Salerno

Per un portoghese che andrà via, eccone altri due in arrivo. La nuova Salernitana potrà contare su due talenti provenienti da un campionato molto meno tecnico e decisamente più fisico, ma che sono animati da una voglia matta di imporsi in Italia e di farsi apprezzare in una piazza notoriamente calorosa e passionale e che, in passato, ha rappresentato un trampolino di lancio importante per calciatori poi arrivati in serie A. Siamo stati i primi a parlare della trattativa con Alex Freitas, contattato in prima persona dal direttore sportivo Fabiani e visionato attraverso numerosi filmati anche dal presidente Marco Mezzaroma. La trattativa è decollata immediatamente e anche i media portoghesi hanno dato grande risalto alla notizia, mentre ieri anche il suo amico e connazionale Mario Rui ha colto l'occasione per augurargli il meglio indicandolo come un elemento di assoluto spessore e di indiscutibili capacità tecniche.

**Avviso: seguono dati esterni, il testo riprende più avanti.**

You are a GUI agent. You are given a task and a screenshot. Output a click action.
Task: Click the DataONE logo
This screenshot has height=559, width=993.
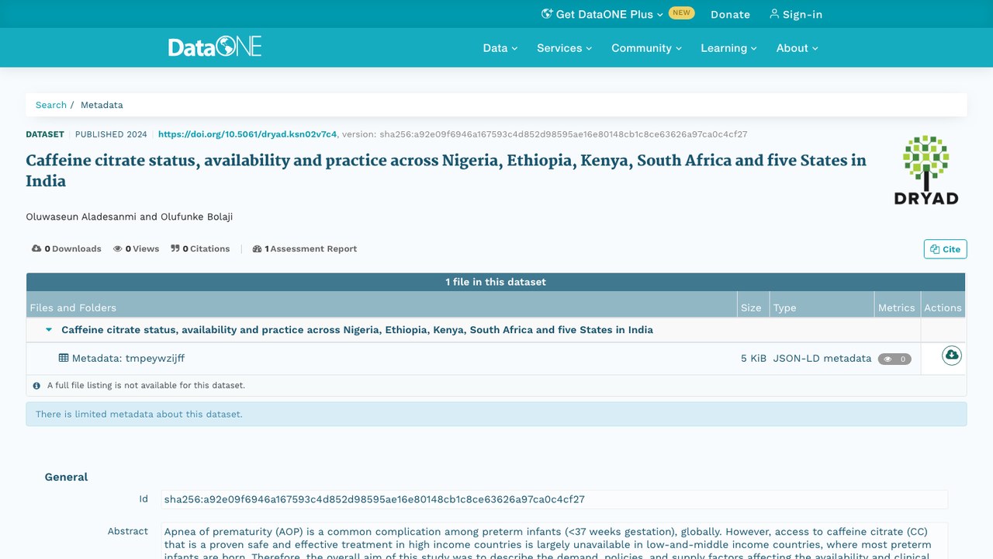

Il nostro giudizio, naturalmente, si basa su quel poco che si può vedere attraverso le immagini diffuse su internet e sulle informazioni raccolte contattando alcuni addetti ai lavori. Alex è un esterno offensivo perfetto per il 4-3-3, bravo a puntare l'uomo nell'uno contro uno, tecnicamente dotato e capace di giocare discretamente sia con il destro, sia con il sinistro. Frenato da un brutto infortunio un paio d'anni fa (lesione al legamento collaterale del ginocchio), l'attaccante, 25 anni, è cresciuto nel settore giovanile del Nacional prima di passare al Porto, laddove non è riuscito a scendere in campo in nessuna occasione. Tra Santa Clara, Vitoria Guimaraes e Moreirense ha collezionato oltre 150 presenze condite da 15 gol, ma soprattutto da innumerevoli assist per i compagni. Intraprendente e grintoso, Alex non eccede in continuità: alterna, infatti, prestazioni di grande vivacità ad altre meno incisive. A Bollini il compito di inserirlo nel migliore dei modi e di sfruttarne un talento indiscutibile.

Roberto, 29 anni a novembre, sarà invece uno dei due attaccanti centrali a disposizione dell'allenatore, il sostituto del partente Joao Silva e, almeno in linea teorica, la prima alternativa al bomber titolare. Meno portato al gioco di squadra e di sacrificio che faceva Massimo Coda, Roberto non è particolarmente alto (circa un metro e ottanta), ma ha sempre dimostrato di essere bravo nel colpo di testa grazie alla buona capacità di leggere le traiettorie provenienti da fondo campo. Abile nell'anticipo, sveglio in area di rigore, l'ex Arouca non ha mai segnato tantissimo in carriera e questo rappresenta l'unico punto interrogativo rispetto ad un'operazione coraggiosa e che potrebbe rappresentare la vera sorpresa del mercato estivo della B. La società ha fatto di tutto per convincerlo ad accettare quest'esperienza italiana, convinta di aver acquistato un elemento che, in cadetteria, può garantire gol e giocate importanti. E' quello che si augurano ovviamente tutti i tifosi granata che, intanto, sul web stanno cliccando con frequenza un video che ritrae Roberto segnare una rete spettacolare con una splendida sforbiciata.